▸ ABOUT THIS TASK
Restate word for word the entries below, starting with the line with "This screenshot has width=1313, height=608." and continuing through the line with "Given: Click the arrow chevron on 流通事業 card". Include both of those lines and no others.

▸ EXTRACTED INFORMATION
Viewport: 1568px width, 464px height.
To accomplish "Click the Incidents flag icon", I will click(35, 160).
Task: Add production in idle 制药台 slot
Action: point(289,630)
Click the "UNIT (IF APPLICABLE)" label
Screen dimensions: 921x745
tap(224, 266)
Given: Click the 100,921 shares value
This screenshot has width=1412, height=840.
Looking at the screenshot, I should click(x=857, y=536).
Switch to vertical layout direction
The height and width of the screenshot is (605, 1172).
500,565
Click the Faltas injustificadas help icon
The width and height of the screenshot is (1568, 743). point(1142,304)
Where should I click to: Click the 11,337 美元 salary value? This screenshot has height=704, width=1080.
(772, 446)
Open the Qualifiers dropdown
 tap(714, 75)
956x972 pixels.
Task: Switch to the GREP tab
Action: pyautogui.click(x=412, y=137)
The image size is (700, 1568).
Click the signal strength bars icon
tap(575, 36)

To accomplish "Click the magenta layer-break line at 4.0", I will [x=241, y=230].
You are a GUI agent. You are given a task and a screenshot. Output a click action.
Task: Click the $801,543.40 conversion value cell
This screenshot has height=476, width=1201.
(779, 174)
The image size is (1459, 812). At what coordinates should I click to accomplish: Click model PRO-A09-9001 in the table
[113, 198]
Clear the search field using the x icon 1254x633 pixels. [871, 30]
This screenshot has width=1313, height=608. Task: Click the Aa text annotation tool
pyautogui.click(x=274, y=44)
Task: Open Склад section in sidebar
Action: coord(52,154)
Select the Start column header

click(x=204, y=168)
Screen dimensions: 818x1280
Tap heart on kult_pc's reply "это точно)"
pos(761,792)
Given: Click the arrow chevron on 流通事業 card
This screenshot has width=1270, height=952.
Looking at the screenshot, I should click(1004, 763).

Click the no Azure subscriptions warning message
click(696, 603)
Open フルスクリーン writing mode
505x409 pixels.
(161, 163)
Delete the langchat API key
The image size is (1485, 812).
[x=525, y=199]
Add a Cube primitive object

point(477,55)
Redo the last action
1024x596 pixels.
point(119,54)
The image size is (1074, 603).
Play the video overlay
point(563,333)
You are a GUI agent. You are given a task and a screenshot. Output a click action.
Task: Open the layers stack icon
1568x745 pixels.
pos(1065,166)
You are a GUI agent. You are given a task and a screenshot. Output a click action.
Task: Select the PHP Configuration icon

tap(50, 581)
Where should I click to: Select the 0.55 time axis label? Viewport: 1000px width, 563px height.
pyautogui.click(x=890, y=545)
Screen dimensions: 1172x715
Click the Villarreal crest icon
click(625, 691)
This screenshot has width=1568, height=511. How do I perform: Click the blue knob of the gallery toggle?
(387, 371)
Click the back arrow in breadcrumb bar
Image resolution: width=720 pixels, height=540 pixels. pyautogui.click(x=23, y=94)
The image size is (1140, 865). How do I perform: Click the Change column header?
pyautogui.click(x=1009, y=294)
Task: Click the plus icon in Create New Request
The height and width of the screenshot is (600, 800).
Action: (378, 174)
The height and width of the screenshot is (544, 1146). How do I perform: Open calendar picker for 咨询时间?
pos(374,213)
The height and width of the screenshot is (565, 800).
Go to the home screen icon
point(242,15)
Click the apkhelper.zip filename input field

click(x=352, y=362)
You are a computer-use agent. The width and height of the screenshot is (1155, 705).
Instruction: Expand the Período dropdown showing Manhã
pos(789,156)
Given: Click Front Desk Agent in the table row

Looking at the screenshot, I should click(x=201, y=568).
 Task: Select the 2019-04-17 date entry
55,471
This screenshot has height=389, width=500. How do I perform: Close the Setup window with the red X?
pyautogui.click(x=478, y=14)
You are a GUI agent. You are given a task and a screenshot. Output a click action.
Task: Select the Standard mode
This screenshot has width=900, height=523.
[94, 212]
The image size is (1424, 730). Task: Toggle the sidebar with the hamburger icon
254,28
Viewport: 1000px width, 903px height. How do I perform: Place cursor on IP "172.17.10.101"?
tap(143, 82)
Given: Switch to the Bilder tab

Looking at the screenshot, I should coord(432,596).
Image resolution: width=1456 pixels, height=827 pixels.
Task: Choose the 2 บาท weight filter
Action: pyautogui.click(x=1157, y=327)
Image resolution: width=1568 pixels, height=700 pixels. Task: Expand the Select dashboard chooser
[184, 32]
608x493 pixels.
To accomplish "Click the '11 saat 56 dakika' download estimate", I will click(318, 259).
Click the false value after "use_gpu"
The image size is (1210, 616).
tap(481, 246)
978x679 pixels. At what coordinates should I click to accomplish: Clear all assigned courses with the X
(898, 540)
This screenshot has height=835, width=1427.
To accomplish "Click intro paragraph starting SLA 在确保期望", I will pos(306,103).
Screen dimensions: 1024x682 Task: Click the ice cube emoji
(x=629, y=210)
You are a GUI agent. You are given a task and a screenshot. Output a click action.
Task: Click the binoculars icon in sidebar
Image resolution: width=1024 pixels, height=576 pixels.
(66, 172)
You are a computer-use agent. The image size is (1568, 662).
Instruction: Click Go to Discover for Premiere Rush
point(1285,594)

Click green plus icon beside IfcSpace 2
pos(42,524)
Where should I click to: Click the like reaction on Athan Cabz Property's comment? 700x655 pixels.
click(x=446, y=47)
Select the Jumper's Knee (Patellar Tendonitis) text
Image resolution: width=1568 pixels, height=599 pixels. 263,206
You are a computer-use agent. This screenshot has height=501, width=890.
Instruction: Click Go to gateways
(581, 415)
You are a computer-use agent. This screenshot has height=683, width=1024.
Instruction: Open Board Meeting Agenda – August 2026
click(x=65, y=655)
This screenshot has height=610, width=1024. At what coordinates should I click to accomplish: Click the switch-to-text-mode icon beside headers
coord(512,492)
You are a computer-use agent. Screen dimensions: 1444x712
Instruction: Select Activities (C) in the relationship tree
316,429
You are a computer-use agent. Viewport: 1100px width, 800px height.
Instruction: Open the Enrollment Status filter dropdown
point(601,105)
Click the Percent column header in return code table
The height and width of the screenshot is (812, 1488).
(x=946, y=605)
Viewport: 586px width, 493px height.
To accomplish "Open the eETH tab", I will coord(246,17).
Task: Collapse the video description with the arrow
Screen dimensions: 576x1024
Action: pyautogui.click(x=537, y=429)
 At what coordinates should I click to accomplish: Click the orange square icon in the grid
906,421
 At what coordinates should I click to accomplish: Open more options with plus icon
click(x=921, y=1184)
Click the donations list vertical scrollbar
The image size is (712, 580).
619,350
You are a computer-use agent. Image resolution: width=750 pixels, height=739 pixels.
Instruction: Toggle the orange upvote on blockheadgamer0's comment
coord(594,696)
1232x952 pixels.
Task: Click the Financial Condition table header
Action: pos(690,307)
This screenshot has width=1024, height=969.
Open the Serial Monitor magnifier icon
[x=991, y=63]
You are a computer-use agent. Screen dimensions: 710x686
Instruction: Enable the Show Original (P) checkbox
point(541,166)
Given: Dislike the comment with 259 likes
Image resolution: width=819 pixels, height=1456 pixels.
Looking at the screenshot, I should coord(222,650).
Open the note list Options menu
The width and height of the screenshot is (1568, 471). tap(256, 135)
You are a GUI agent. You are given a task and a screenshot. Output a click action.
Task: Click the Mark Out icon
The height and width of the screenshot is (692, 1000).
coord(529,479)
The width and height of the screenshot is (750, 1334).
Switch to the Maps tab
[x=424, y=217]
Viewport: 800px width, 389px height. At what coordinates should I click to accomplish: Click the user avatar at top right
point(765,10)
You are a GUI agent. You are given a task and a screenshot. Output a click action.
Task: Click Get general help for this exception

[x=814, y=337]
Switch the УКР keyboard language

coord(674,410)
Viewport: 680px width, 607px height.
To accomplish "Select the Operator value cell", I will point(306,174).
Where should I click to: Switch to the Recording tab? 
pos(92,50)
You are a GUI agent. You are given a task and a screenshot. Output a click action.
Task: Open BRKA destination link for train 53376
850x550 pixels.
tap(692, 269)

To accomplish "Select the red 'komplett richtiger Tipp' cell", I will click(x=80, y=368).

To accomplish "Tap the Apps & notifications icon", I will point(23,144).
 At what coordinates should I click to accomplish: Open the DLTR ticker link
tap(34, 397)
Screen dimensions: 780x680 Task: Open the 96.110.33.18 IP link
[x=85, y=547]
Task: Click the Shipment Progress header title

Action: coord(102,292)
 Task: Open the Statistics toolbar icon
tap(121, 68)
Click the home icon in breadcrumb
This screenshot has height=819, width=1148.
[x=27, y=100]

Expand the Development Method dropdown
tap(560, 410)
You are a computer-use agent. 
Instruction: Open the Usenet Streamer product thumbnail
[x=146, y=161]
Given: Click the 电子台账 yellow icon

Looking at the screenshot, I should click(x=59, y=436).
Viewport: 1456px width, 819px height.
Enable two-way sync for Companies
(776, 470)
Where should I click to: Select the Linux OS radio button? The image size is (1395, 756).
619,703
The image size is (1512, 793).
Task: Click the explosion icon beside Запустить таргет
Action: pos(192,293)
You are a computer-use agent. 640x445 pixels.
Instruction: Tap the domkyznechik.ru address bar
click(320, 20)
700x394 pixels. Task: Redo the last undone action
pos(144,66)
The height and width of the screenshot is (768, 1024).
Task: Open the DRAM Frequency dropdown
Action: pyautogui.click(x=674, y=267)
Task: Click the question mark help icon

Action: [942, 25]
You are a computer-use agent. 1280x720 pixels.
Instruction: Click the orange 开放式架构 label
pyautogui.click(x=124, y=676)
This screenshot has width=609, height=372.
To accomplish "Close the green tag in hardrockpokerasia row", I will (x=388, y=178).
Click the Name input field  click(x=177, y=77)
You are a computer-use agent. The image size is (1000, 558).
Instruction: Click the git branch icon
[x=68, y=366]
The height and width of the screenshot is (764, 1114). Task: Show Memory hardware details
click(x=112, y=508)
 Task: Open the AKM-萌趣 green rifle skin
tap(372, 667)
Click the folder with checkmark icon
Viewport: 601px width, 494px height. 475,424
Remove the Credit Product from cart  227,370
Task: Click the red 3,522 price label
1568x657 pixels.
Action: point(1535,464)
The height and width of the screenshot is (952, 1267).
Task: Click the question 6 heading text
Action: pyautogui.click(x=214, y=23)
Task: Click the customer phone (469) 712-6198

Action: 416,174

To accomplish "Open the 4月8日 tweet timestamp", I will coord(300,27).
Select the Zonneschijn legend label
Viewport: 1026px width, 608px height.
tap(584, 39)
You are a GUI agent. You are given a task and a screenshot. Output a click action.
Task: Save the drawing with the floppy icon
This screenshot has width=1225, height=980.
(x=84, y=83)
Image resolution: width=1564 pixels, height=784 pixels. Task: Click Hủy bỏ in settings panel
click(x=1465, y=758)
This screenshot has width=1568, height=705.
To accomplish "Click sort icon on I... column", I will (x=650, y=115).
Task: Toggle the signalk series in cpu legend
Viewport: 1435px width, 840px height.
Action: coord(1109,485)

▸ ANSWER TO THIS PROBLEM
This screenshot has width=1313, height=608. Task: Click the Aa text annotation tool
pyautogui.click(x=274, y=44)
Task: Open Склад section in sidebar
Action: coord(52,154)
Select the Start column header

click(x=204, y=168)
Screen dimensions: 818x1280
Tap heart on kult_pc's reply "это точно)"
pos(761,792)
Given: Click the arrow chevron on 流通事業 card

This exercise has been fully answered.